Sometimes vocalists already suck in the studio and sound 10 times worse live because they cup the mics. Cupping mics should be illegal.


----------



## HellsFallenHero (Oct 26, 2010)

ZEBOV said:


> NO NO NO NO MOTHERFUCKING *NO!!!!*
> I just makes vocalists sound like shit. Why do bands even make lyrics if they weren't meant to be understood? Might as well just say "ROAR ROAR ROARRRRRRRR!!! *quick riff* ROAROAROAR ROAR ROAR ROAR ROARRRRRRRR!!! *quick riff* ROAR ROAROAR, ROAR!!!!" and repeat.
> Sometimes vocalists already suck in the studio and sound 10 times worse live because they cup the mics.
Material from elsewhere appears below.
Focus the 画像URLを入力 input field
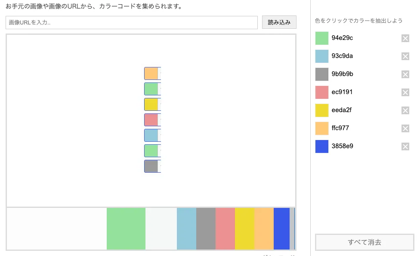 (132, 23)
Cupping mics should be illegal.




Does holding the diaphragm with one hand and being 2-3 inches away count as cupping?


----------



## Uncle Remus (Oct 26, 2010)

ZEBOV said:


> Why do bands even make lyrics if they weren't meant to be understood?


 
OT but it should be pointed out that Sigur Ros sing in a made up language... food for thought


----------



## ZEBOV (Oct 27, 2010)

HellsFallenHero said:


> Does holding the diaphragm with one hand and being 2-3 inches away count as cupping?


It's a half cup. It still garbles the sound a little, but not nearly as bad as those vocalists who might as well eat the mic.


----------



## bostjan (Oct 27, 2010)

Depending on mic type.


----------



## silentrage (Oct 27, 2010)

I've heard vocalists who sound alright with both hands cupping the mic. 
And I've heard vocalists who're totally untangible regardless of mic-cuppage. 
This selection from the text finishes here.